What inspired you to take up the 2013 solo expedition around the World?

I was fascinated by the “Around alone” race in which a French lady was the champion. I was very impressed and wanted to emulate her and sail alone when I grew up. Slowly I took up to sailing seriously in the Navy by joining the Navy sailing team. I was sent to Mumbai for six months training in 2008 January.
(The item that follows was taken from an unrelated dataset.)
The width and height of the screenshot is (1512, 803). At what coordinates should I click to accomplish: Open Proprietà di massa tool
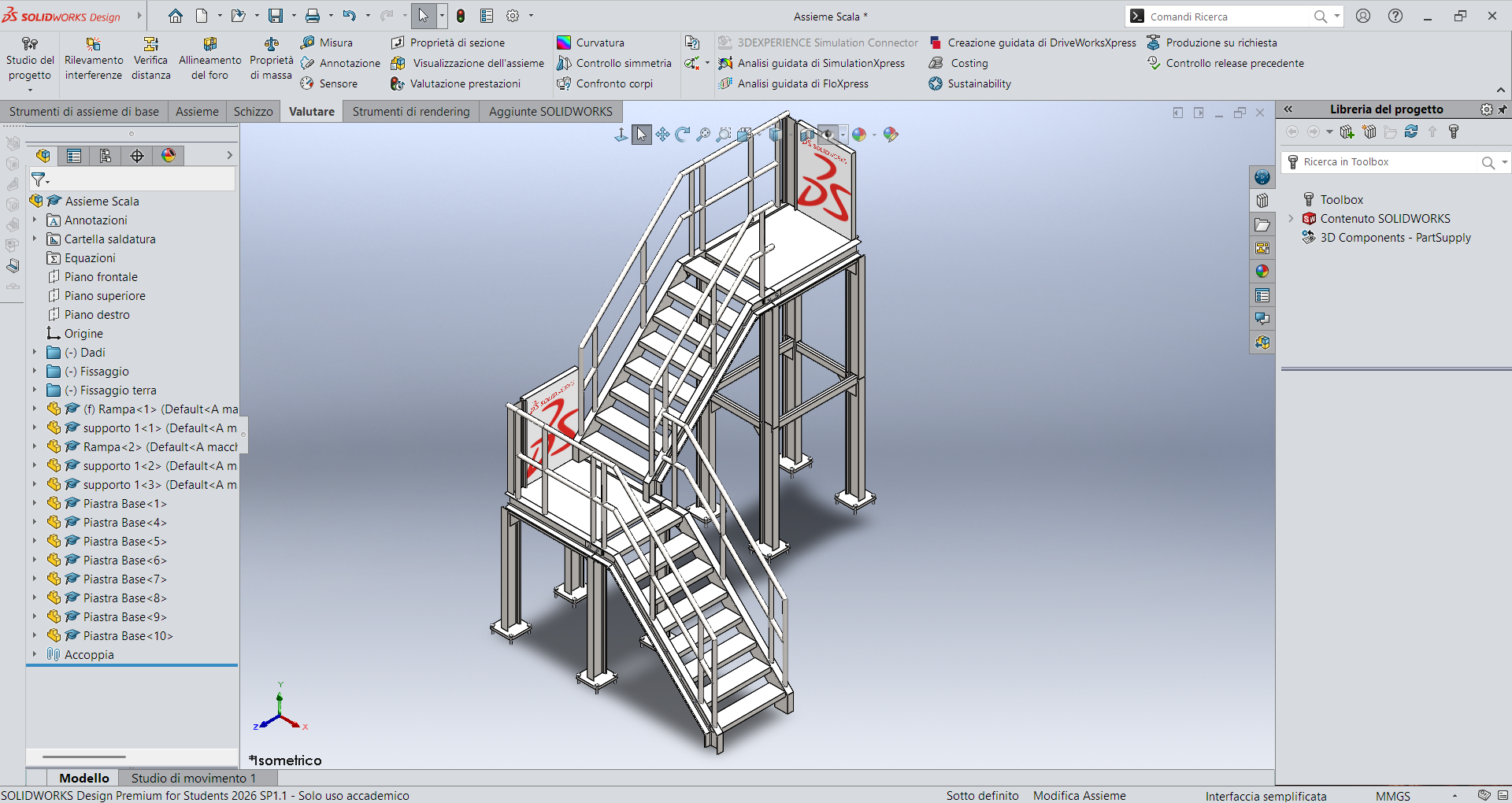tap(271, 59)
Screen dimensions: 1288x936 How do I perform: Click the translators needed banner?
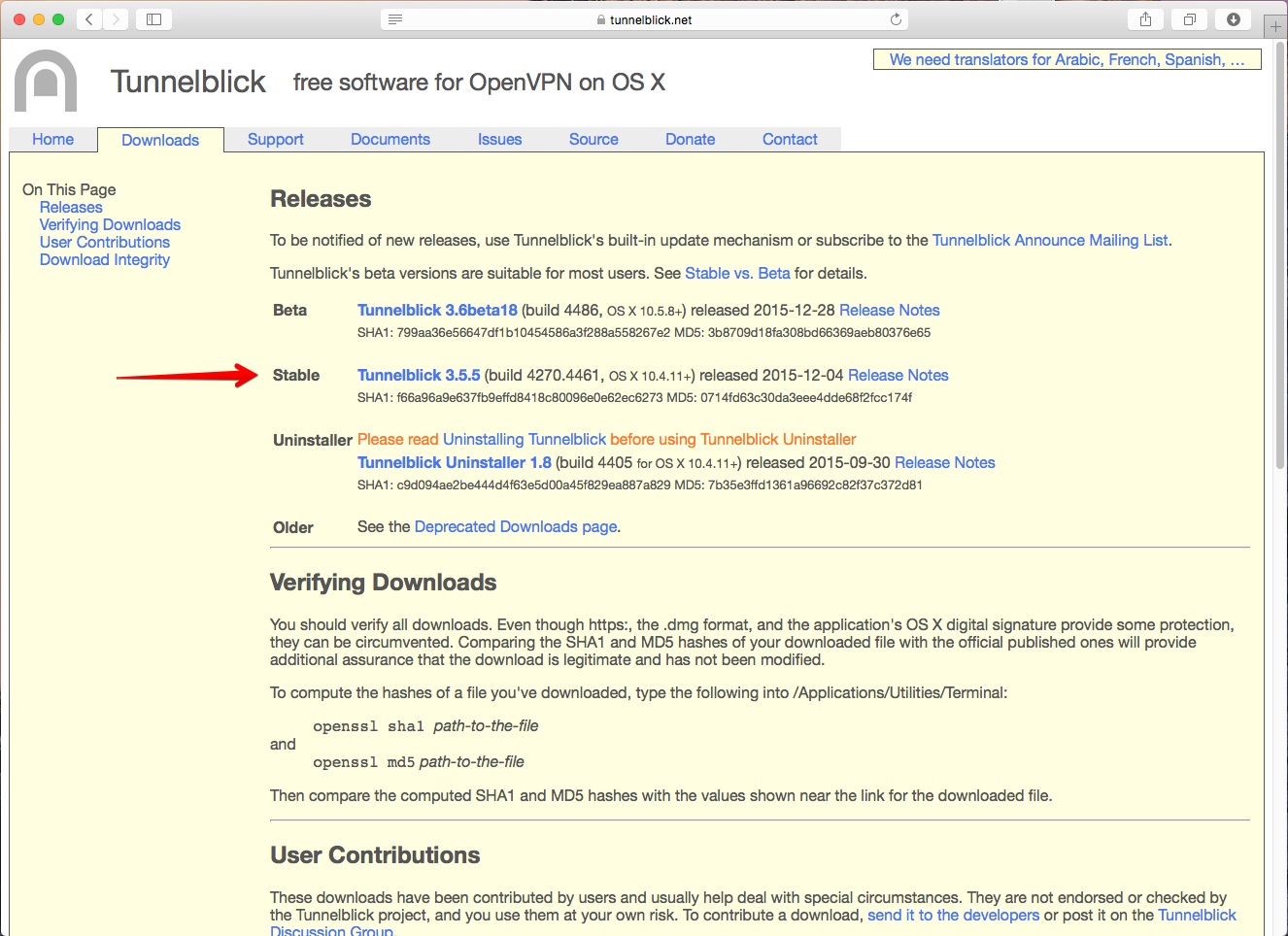(1067, 60)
I was chosen as the service back up person  for Dilip Doade’s solo  circumnavigation and gained valuable experience in 2009-10. Later the Navy offered me a chance to circumnavigate the world solo without stops in 2013. I trained prior to that with a sail from Brazil to Rio, then Malaysia to Thailand. 

Tell us about your circumnavigation experience?

I undertook the solo circumnavigation from Mumbai (called Sagar Parikrama 2) on November 1 2012 and returned to Mumbai on 31st March 2013, completing a voyage of 23,100 nautical miles miles, without any stops around the World. I was the first Indian to circumnavigate the World solo without any stops. The then President of India Sri. Pranab Mukherjee, gave a ceremonial reception at the Gateway of India on 6 April 2013. He became the first Indian, second Asian, and 79th person to accomplish this feat.

Your experience competing in the 2018 Golden Globe race?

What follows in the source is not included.